改貌屋 天才美容外科医・柊貴之の事件カルテ
【作者】
知念 実希人
【あらすじ・概要】
現役医師である作者による 天才形成外科医「柊貴之」と名乗る男を主人公とした物語。「柊」のクリニックにアルバイトで働く麻酔科医の視点で描かれる。
老齢の資産家に嫁ぎ、前妻の顔となることを了承した後妻の話、
暴力団のフロント企業の金を使い込んだ息子の顔を変えて逃亡させる話、
醜形恐怖症から整形依存に陥った女優の話など、いくつかのショートストーリーの連作となっている。その背後で、4年前に起きた連続殺人事件に関わる謎が動き出し、柊たちが巻き込まれていく。「柊」とその弟子が連続殺人事件にどう関わっているのか、意外な展開を見せて物語は進む。
【感想・考察】
手術の対象が、遺産相続を狙う後妻だったり、金を使い込んだヤクザものだったり、整形依存の女優だったり、法的にも倫理的にも問題がありそうなボーダラインで、そこに高額の手術費用をふっかける「柊」は、ダーティーな医者とも見える。

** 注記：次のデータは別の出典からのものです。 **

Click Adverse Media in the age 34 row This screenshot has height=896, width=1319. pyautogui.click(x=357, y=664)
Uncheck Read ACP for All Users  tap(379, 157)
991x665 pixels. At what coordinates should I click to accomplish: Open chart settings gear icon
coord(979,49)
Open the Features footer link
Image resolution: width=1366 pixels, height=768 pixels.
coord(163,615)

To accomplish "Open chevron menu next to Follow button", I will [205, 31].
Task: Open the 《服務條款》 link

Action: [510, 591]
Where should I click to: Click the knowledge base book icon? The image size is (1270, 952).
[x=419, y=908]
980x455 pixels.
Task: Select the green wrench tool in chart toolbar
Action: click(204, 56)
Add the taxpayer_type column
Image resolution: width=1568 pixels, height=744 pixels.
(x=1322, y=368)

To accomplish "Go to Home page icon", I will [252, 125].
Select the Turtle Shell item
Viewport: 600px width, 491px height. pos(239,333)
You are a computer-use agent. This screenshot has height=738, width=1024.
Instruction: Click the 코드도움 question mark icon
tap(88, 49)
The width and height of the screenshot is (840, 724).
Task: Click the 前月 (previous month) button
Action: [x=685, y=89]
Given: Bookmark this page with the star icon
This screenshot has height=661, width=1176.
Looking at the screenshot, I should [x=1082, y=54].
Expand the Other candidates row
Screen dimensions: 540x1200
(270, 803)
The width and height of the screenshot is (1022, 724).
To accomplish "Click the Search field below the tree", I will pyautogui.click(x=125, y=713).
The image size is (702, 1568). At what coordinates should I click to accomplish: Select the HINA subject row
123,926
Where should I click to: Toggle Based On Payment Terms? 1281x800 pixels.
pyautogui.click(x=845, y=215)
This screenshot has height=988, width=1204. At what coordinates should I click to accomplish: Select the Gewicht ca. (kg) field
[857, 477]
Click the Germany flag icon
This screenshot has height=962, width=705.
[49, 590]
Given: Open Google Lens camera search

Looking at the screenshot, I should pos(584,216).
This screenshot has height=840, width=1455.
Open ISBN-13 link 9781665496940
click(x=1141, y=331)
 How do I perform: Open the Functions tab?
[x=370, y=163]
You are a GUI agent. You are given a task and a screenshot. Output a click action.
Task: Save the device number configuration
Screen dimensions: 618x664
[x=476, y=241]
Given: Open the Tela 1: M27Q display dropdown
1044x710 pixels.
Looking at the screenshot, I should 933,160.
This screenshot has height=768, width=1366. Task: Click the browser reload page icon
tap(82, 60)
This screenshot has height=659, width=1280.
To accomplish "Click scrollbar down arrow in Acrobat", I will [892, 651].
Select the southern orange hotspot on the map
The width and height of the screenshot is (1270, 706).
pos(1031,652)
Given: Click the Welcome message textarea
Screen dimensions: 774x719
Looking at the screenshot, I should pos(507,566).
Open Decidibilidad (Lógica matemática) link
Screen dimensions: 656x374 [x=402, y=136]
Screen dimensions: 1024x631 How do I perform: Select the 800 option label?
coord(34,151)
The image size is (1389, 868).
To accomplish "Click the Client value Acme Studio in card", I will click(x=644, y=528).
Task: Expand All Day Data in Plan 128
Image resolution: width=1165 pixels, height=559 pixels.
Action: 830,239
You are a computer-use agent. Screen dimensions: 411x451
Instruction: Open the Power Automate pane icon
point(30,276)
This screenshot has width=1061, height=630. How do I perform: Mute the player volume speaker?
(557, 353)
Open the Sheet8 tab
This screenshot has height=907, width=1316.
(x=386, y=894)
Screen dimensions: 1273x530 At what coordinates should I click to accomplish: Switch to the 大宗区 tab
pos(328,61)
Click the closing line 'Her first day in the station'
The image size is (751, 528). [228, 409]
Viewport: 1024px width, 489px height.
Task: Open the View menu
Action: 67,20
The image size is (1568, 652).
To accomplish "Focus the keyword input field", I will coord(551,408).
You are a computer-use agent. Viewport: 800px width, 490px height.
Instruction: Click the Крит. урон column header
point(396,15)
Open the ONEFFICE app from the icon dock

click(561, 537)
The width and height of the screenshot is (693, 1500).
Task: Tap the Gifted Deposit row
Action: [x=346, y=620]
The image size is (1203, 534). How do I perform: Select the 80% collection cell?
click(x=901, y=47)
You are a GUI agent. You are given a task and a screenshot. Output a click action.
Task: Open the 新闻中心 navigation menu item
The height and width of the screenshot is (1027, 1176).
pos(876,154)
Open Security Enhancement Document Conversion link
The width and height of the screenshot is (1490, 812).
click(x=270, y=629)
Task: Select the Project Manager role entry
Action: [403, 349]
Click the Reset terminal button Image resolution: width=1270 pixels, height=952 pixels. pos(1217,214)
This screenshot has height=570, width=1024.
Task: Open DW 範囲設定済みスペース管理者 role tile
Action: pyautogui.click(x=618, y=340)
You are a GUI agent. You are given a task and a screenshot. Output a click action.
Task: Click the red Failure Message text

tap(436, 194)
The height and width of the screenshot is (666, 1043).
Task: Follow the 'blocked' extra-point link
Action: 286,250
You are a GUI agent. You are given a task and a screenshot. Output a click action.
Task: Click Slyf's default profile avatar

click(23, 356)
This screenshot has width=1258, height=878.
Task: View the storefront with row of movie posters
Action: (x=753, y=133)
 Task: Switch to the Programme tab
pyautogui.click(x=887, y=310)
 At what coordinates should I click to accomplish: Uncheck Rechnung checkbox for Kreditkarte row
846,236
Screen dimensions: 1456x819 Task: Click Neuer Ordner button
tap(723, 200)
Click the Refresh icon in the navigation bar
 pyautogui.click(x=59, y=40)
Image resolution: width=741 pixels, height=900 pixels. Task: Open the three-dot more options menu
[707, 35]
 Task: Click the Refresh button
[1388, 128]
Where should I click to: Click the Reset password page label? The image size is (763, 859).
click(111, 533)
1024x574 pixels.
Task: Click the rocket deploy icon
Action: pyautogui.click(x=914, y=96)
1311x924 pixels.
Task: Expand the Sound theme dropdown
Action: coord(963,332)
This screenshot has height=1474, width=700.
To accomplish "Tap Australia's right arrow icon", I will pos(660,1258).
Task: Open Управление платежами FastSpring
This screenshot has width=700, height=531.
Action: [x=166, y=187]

ただ、「柊」は自分の「美意識」に忠実で美しいと感じない施術はしないし、施術対象の外見だけではなく、内面からも美しさを引き出したいという思いから動いている。結果としては施術を受けた本人もその周囲の人も幸せにしていく。
一見すると問題ありげな依頼者達も、その背景には愛が溢れていて、全てが美しく心が動かされる。この作者は本質的には人を信じ人を愛しているのだと思う。人の心を明るく描くのが天才的に美味いと感じる。
ミステリとしては登場人物が少ない分、意外性は少ないが伏線の回収は美しく最後まで一気に読ませる。素晴らしい作品。